THE INPUT Start Marker

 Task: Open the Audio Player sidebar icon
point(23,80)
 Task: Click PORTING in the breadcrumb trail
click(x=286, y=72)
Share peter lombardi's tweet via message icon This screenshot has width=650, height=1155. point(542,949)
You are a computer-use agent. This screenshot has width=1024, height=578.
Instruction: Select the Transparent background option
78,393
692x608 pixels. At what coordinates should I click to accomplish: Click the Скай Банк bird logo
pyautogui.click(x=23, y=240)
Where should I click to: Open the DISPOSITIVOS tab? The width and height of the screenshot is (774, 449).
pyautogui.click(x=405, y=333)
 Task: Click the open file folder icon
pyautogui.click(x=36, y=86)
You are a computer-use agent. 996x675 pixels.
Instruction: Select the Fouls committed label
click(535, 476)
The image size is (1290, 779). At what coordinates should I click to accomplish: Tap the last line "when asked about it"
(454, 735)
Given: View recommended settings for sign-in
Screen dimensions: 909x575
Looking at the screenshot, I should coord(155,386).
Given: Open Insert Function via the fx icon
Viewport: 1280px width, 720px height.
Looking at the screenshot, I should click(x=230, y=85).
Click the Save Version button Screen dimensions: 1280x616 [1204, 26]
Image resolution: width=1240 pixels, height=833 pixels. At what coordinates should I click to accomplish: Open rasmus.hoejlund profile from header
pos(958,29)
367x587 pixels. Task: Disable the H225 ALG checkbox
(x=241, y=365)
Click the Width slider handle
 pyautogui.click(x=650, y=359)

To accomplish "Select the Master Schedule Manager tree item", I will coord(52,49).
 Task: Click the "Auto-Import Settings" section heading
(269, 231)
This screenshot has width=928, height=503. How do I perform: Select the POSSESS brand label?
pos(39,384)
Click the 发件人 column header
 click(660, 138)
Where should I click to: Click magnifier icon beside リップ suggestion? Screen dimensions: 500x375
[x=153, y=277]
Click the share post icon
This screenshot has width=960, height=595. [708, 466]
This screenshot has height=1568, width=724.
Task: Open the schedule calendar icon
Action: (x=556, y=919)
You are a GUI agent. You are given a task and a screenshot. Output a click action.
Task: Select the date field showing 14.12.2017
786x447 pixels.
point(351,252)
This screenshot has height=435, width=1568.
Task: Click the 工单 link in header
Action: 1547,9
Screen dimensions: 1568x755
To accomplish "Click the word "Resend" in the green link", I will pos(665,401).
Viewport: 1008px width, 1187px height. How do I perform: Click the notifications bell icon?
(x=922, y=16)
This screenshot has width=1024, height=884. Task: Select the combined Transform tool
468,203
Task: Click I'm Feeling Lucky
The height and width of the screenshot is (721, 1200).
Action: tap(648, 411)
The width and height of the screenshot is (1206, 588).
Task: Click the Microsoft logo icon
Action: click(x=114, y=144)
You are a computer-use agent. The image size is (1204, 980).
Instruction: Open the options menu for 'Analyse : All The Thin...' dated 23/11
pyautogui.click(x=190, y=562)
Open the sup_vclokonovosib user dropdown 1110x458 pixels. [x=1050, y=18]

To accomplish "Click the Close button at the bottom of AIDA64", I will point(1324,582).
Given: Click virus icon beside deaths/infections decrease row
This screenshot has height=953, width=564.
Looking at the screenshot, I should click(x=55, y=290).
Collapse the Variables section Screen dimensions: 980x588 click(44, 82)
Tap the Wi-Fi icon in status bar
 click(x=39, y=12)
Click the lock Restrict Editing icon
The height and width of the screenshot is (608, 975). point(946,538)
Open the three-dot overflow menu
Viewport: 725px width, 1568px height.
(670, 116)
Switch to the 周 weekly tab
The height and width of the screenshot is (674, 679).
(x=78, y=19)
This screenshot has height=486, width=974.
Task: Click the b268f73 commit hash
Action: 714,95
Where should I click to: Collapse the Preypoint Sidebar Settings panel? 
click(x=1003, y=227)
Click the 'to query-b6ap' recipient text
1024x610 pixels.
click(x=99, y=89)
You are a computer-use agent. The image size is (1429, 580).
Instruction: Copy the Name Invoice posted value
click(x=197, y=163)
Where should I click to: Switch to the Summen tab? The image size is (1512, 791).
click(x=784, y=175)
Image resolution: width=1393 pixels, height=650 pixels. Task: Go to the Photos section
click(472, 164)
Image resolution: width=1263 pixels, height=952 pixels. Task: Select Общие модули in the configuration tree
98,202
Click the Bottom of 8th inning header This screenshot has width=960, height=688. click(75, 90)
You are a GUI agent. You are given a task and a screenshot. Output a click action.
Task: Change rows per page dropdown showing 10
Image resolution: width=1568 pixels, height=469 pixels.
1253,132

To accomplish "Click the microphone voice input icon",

THE INPUT End Marker

Copy every line in the entries above that has the string "dropdown" in it.

Open the sup_vclokonovosib user dropdown 1110x458 pixels. [x=1050, y=18]
Task: Change rows per page dropdown showing 10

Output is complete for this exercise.